The data —

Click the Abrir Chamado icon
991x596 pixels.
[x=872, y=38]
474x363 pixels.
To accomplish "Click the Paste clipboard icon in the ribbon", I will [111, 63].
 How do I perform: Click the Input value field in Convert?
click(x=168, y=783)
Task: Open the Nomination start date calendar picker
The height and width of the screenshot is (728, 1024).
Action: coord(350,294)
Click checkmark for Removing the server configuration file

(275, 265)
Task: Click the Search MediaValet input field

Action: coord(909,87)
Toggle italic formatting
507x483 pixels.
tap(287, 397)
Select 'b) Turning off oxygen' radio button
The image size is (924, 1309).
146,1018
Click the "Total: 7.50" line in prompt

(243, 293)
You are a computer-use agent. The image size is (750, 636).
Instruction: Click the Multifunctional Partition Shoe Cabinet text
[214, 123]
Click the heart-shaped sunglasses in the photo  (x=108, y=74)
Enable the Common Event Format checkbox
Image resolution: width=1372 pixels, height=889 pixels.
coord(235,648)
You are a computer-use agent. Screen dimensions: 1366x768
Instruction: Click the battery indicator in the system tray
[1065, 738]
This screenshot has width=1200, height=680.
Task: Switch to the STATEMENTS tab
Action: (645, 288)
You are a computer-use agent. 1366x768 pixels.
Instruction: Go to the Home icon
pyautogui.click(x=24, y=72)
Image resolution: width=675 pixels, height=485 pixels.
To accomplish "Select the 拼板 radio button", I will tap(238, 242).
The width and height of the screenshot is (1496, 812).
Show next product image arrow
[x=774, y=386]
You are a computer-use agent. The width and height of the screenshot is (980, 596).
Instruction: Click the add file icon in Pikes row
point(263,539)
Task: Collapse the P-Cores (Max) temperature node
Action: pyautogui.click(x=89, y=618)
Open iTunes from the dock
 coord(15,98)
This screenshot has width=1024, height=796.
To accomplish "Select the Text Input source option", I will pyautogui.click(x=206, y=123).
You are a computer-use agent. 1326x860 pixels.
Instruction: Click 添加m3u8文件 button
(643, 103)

Task item — Please give back exactly the lines of the listing above that run from the one containing "507x483 pixels." through the one containing "You are a computer-use agent. The width", and only those.

Output for this exercise —
507x483 pixels.
tap(287, 397)
Select 'b) Turning off oxygen' radio button
The image size is (924, 1309).
146,1018
Click the "Total: 7.50" line in prompt

(243, 293)
You are a computer-use agent. The image size is (750, 636).
Instruction: Click the Multifunctional Partition Shoe Cabinet text
[214, 123]
Click the heart-shaped sunglasses in the photo  (x=108, y=74)
Enable the Common Event Format checkbox
Image resolution: width=1372 pixels, height=889 pixels.
coord(235,648)
You are a computer-use agent. Screen dimensions: 1366x768
Instruction: Click the battery indicator in the system tray
[1065, 738]
This screenshot has width=1200, height=680.
Task: Switch to the STATEMENTS tab
Action: (645, 288)
You are a computer-use agent. 1366x768 pixels.
Instruction: Go to the Home icon
pyautogui.click(x=24, y=72)
Image resolution: width=675 pixels, height=485 pixels.
To accomplish "Select the 拼板 radio button", I will tap(238, 242).
The width and height of the screenshot is (1496, 812).
Show next product image arrow
[x=774, y=386]
You are a computer-use agent. The width and height of the screenshot is (980, 596).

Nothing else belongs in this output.